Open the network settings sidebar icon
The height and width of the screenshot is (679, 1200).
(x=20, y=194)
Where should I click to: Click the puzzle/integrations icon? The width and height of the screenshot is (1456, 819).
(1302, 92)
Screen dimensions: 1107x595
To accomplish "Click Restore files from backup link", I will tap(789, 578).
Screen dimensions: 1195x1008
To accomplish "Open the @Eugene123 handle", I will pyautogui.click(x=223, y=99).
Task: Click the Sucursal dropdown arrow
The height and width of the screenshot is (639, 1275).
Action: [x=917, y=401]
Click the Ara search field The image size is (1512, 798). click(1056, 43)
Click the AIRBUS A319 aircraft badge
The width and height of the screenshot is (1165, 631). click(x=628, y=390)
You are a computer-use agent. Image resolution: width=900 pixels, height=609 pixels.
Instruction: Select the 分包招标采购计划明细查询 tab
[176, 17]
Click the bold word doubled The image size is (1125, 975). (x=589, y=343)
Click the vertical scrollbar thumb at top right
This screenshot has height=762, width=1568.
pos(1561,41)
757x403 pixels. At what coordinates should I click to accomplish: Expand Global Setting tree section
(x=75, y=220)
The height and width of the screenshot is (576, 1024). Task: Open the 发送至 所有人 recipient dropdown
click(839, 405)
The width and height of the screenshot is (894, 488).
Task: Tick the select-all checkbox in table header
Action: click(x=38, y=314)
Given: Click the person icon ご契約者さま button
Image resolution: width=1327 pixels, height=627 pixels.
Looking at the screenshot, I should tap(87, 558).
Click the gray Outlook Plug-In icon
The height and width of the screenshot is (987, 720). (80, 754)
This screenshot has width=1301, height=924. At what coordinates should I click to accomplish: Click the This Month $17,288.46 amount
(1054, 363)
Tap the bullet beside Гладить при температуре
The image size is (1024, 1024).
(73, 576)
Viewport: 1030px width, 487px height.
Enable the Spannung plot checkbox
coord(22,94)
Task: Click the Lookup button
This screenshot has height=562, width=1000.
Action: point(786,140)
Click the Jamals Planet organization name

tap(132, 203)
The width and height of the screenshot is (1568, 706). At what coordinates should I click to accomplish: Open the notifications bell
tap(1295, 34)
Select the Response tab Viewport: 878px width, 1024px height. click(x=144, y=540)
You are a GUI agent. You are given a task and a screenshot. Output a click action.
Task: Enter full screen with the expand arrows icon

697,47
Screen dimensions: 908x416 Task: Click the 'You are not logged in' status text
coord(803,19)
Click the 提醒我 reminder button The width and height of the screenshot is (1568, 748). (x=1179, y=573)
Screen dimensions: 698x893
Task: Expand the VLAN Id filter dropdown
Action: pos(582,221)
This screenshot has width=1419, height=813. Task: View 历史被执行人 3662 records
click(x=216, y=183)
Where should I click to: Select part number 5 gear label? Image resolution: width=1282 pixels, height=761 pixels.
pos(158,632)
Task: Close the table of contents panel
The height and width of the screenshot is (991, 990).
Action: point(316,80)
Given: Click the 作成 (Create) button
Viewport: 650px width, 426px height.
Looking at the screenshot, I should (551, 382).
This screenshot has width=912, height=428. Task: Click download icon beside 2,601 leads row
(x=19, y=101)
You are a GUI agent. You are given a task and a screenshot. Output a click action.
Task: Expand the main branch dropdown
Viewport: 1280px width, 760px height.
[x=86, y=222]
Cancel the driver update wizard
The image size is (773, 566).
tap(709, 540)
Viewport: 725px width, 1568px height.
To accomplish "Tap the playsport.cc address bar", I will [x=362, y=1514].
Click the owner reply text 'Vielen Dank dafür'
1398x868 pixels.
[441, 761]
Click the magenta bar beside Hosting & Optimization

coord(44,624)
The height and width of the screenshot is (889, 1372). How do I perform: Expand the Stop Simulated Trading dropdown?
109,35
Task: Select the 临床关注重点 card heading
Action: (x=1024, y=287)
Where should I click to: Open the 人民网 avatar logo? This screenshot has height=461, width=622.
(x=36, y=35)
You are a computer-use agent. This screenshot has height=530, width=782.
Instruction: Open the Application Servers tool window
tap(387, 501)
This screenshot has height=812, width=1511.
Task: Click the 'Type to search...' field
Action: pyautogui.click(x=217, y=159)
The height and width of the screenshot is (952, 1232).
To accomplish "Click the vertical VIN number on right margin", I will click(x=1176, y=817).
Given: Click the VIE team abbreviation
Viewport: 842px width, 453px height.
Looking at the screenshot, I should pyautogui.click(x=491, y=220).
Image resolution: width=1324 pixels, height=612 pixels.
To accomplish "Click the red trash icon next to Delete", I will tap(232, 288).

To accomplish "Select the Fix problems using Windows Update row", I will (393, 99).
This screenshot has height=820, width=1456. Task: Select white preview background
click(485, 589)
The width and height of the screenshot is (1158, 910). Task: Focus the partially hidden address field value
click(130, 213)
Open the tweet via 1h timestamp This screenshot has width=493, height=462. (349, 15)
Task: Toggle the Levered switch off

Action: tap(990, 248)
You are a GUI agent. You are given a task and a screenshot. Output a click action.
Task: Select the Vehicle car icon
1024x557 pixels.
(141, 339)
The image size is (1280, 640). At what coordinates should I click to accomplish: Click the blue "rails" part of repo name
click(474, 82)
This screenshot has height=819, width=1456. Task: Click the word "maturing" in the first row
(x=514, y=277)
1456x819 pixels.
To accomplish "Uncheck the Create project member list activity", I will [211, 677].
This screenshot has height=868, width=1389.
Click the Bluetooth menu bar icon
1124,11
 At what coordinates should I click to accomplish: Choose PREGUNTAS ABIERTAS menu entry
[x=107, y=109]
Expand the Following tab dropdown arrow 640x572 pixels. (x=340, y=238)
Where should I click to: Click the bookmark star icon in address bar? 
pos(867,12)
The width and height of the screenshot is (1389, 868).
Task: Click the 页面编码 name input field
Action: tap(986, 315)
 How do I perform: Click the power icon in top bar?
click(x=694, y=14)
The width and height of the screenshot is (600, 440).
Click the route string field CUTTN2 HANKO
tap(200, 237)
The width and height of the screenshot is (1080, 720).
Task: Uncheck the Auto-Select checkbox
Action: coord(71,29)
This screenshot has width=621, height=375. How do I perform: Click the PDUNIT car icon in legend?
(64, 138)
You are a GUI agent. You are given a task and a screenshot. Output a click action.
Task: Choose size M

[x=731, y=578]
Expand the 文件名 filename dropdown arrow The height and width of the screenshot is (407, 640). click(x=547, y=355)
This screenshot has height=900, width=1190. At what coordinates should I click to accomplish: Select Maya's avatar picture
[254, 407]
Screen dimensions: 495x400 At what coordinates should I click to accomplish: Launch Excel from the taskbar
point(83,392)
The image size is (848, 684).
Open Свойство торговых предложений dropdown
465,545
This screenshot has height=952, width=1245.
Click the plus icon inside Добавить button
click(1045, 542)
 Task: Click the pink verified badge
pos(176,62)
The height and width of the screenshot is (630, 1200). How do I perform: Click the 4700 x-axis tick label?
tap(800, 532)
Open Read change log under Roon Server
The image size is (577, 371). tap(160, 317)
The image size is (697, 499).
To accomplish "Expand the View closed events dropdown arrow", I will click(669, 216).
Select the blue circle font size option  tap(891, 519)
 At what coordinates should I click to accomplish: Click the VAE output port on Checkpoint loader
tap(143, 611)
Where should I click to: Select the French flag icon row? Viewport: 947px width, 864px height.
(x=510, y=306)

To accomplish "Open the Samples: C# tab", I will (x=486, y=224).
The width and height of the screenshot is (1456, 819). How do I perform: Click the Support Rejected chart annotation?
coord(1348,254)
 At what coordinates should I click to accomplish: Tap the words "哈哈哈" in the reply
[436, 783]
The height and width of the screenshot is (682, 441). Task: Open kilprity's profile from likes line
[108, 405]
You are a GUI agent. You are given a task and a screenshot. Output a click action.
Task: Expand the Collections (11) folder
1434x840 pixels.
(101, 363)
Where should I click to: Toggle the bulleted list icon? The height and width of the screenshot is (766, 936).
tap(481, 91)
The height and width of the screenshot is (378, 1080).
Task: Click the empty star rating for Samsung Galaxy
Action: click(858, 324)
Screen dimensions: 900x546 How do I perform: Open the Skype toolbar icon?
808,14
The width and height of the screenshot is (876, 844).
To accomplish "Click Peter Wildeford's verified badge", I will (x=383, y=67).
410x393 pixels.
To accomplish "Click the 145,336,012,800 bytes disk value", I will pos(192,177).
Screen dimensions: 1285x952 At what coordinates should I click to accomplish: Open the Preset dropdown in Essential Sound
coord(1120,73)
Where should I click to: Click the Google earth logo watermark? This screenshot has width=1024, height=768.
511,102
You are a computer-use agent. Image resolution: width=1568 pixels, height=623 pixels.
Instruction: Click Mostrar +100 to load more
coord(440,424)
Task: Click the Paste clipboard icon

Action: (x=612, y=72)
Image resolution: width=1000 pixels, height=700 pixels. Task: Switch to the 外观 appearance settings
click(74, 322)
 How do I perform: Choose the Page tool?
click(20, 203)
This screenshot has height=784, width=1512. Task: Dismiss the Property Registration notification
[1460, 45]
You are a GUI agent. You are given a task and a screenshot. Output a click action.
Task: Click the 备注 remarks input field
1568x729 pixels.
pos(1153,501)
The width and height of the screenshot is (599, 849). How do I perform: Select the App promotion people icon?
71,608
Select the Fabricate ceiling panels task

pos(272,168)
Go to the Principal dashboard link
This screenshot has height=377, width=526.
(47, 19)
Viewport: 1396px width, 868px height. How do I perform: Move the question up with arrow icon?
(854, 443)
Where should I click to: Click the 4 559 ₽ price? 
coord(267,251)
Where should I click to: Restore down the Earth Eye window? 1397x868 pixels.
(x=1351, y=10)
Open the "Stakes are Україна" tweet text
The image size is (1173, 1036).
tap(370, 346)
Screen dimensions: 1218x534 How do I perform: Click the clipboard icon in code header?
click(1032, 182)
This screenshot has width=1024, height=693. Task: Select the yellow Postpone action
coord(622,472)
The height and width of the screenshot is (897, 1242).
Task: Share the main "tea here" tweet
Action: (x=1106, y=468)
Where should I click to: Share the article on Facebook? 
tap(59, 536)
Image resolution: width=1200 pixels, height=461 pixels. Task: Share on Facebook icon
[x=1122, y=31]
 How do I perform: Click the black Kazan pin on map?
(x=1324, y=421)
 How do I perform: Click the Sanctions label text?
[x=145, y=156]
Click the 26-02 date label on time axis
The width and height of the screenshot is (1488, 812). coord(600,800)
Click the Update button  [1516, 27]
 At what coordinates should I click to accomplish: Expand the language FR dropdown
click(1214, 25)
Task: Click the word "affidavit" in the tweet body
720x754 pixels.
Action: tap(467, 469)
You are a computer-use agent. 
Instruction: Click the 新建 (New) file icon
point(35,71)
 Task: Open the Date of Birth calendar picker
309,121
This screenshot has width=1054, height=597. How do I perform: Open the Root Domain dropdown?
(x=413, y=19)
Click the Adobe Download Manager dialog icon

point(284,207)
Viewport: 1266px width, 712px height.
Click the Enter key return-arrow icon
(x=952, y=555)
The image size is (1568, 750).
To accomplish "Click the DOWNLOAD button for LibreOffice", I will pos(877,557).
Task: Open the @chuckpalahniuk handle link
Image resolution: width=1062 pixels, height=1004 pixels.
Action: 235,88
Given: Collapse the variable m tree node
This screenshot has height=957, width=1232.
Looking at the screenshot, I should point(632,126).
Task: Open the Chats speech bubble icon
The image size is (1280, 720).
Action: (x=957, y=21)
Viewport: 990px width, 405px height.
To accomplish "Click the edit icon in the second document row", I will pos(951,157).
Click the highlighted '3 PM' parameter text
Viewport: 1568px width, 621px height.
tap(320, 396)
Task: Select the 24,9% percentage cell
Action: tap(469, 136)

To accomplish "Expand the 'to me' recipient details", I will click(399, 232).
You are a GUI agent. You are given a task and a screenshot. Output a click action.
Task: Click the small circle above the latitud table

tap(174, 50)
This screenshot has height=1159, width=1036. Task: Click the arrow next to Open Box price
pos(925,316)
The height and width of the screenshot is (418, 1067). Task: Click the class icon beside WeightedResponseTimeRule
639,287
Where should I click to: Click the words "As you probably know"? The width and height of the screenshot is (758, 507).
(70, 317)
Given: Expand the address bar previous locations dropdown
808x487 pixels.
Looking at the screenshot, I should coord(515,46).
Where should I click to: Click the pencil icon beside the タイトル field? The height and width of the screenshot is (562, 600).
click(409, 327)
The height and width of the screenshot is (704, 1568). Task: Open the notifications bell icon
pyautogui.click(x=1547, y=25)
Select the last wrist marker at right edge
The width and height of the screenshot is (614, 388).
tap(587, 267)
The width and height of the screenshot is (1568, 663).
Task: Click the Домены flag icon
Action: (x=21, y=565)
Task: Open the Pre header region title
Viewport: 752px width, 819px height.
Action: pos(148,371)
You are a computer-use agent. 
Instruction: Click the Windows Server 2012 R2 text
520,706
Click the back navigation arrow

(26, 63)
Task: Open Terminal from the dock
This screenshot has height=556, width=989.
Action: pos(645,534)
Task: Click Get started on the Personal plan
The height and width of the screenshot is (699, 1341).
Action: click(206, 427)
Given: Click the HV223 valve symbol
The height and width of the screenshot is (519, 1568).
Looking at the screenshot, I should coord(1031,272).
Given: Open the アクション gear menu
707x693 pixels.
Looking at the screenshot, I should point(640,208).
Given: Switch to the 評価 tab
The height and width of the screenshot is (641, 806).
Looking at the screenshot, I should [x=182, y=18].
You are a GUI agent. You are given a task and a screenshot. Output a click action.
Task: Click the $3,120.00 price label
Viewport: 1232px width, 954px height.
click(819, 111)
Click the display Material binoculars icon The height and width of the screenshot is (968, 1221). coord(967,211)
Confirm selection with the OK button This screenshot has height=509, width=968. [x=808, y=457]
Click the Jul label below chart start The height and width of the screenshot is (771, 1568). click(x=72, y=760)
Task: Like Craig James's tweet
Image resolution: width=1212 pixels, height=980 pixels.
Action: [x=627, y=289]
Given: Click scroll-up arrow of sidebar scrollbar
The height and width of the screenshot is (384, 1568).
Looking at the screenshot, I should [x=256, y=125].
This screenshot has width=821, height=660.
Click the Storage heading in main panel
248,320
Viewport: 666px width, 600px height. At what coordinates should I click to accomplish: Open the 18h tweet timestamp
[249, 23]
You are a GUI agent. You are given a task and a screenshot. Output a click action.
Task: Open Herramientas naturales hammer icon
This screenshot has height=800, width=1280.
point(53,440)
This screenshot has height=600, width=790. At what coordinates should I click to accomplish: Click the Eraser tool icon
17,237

-*-

◆ WORK ITEM ◆
Copy, exactly and only, the lines above that begin with the one containing "Task: Click the Lookup button" and finish with the one containing "Select the Response".

◆ TASK OUTPUT ◆
Task: Click the Lookup button
This screenshot has height=562, width=1000.
Action: point(786,140)
Click the Jamals Planet organization name

tap(132, 203)
The width and height of the screenshot is (1568, 706). At what coordinates should I click to accomplish: Open the notifications bell
tap(1295, 34)
Select the Response tab Viewport: 878px width, 1024px height. click(x=144, y=540)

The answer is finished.